**PASSAGE SHOWN:**
The Surface was entirely new to him, and he collected vocabulary pertaining to Surface creatures and phenomena as avidly as the tengu collected shiny rocks. He found it all in equal parts thrilling exciting and terrifying. After the cheerfully crowded warren he grew up in, it always freaked him out to walk into a room and be the only person there, and outdoors was worse, with the giant glaring orb in the sky. (We played on Roll20, so the other players were quick to notice how Churrik capitalized the Sun, and regarded it as a personal nemesis. He had nightmares in which it turned out to be the open eye of a vast, sky-spanning cosmic cat.)
But Surface Food was endlessly wonderful, and he was endlessly hatching plans to import chocolate or beer or coffee back to Queenswarren. Cheese, stereotypically, would send him into a blissful near-coma, much to the ravenfolk’s disgust. (“It’s rotted milk. What is it with you mammals and milk? Why can’t you regurgitate food for your young like NORMAL people?”)
Nice to have the whole party on board for the schtick. That “regurgitate food for your young” interaction is great!
My Kitsune has basically denied his fox half for years. As such, when he jumps back I’ve played him as having issues with some stuff since he’s forgotten how to do normal things that are easy in human form but harder in his Kitsune form. Specifically, he’s avoided drinking anything (cups aren’t built for this type of snout…), going to anyplace he’s familiar with as a human (its all too big since his kitsune form is ~3 inches shorter), tries to avoid walking in general (kitsune walk on their toes in their kitsune form which is strange to him now), and avoids any area that’s warm (too much fur!).
The one thing that did come over to his human form is his connections to the Fey and his diet. Foxes are omnivores but I knew a person who worked with foxes. He told me that they like meat, obviously, and a few of them adored fish. So what I did was describe his rations as finely cut food (the lack of molars means grinding is harder) all mixed together. And he jumps at any chance for fish or sushi.
This is a ‘read the table’ thing for me (most things are really). Does the table really want to see beast actions, or are they tolerating petting zoo people?
Generally, it is the latter, and that means objectively we’re all playing elves. Just instead of pointy ears, there tend to be pointy teeth, claws, and long faces.
Also, due to mysterious forces from worlds beyond (so IRL), that polite butt sniff RP’d character trait can get you in a lot of trouble if someone wants to be very unreasonable.
The corglock reminds me of a character someone in my gaming group was thinking of playing in a campaign.
For context, none of the players were taking their characters seriously (I was playing a little girl raised by bears [moon druid], while another player’s PC was motivated by wanting to buy a pig so he could propose to his sweetheart back at the village). Also for context, Welsh legend has fairies using corgis as mounts. So his plan was to play a sentient corgi (using forest gnome stats) with a pixie familiar via Pact of the Chain.
…unfortunately, he changed his mind and played a centaur. And then the campaign died almost immediately.
I suppose both the centaur and my Atalanta-druid would qualify as animalistic PCs, but neither of them really acted like it (the centaur was a standard nice-girl cleric and my druid was a semi-feral child with a sweet tooth), and again the campaign ended before we had much chance to establish characterization.

**TASK REQUIREMENTS:**
1 - Answer these questions about the posts on animal-like player characters, each on its own line:
(a) In Churrik's nightmares, what did the Sun turn out to be?
(b) About how much shorter is the Kitsune's fox form than his human form?
(c) What did the player who planned the sentient corgi end up playing?
2 - Carry the posts on animal-like player characters forward from their last sentence.

**MATERIAL SHOWN:**
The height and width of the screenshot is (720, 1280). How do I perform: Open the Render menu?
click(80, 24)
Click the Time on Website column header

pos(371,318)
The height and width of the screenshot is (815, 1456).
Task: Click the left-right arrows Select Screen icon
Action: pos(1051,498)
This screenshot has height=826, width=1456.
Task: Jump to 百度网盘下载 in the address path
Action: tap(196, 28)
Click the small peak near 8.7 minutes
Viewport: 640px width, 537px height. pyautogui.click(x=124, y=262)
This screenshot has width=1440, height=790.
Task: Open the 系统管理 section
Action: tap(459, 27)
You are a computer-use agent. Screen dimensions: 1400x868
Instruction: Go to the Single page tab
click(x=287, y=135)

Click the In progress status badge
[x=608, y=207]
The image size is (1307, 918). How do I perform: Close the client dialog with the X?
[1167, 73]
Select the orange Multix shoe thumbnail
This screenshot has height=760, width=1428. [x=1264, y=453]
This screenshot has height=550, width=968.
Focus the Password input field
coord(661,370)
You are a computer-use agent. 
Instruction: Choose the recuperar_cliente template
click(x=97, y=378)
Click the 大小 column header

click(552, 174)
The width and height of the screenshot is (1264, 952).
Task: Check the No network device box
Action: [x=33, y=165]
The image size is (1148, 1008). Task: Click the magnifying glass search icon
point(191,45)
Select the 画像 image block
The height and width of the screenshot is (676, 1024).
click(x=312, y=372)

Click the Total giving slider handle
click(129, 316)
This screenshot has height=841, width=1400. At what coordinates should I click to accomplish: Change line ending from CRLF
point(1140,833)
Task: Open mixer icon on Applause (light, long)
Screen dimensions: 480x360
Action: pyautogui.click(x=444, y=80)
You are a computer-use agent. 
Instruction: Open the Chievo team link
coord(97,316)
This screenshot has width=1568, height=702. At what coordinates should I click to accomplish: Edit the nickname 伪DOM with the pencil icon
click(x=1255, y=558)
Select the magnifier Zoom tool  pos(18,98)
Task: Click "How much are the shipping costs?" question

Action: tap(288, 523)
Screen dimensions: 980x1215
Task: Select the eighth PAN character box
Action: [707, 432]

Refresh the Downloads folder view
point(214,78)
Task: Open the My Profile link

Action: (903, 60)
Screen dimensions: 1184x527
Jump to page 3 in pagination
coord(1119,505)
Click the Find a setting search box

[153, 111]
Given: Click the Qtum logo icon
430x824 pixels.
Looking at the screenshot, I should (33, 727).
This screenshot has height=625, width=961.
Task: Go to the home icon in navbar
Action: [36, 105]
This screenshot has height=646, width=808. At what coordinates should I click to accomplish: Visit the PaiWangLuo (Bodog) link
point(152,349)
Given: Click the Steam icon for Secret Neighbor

**OUTPUTS:**
1 -
(a) The open eye of a vast, sky-spanning cosmic cat.
(b) About 3 inches.
(c) A centaur.

2 -
Back in Pathfinder/3.5, there was a splatbook called “The Noble Wild”, which… among having a large variety of different animals to play as, also offered a bit of worldbuilding to explain them. That these “noble” animals were just that: the highest examples of their kind (and thus had to suffer whatever traits that exemplified their species). The gods created them just before the humanoid races with the question on if they wished to Challenge or Serve the humanoid races. Some suffered for their choice (like Sheep, who chose to serve but got the Nobility bred out of them).
Besides the rare appearance of a Noble Beast within my games (the same player and their bevvy of Noble Cats), I had a session where the party were Baleful Polymorphed by a Circe-like villain and had a short adventure to be returned to their mortal forms.
I’d be keen on seeing a Noble Wild 5e conversion.
apparently catfolk are common enough in the War for the Crown AP to not raise eyebrows with the citizens. The tiger companion, named Cuddles, otoh has a cart with a cage to stay in while in towns. It’s a very expensive looking lock on that cage… to distract from the bolts in the hinges which have been swapped out for wooden pegs.
I once played a character in a D&D 3.5 + Pathfinder’s Spheres game where I was a Badger Bard with an Elf Ranger companion, instead of the reverse. I even performed so well that I got a Goblin groupie!
(I had the stats of a Human modified for Small size with a Badger’s rage. The Elf “Ranger” used the standard Spheres rules for companions/conjured creatures.)
Since the GM disallowed various Bard stuff I -very- wanted, I enjoyed the game less than I wanted to. One of our party members was a Tibbit Rogue, or a Small Humanoid cat creature named Buster McFluffyMittins who embraced his animalistic instincts.
Most of the animal-people I play are people first and animals second. For instance, while my tabaxi characters tend to have expressive ears and tails, a taste for fish, a love for rubbing against people and other catlike behaviours, they generally stick to ones acceptable in civilized society and may actively defy some stereotypes (one of them became an expert swimmer to spite people who assumed she’d hate water).
Now, with awakened animals, it’s a bit fuzzier (no pun intended). While they’re still animals first and foremost, how animal-like they act depends on multiple factors. Ones who want to befriend humanoids will act more human-like than ones who don’t care and ones who’ve been awakened a long time will know which instincts to suppress better than ones still getting used to sapience, among other things.
Ugh 🙁
Talking animals? Beastfolk? Small cute animals as character?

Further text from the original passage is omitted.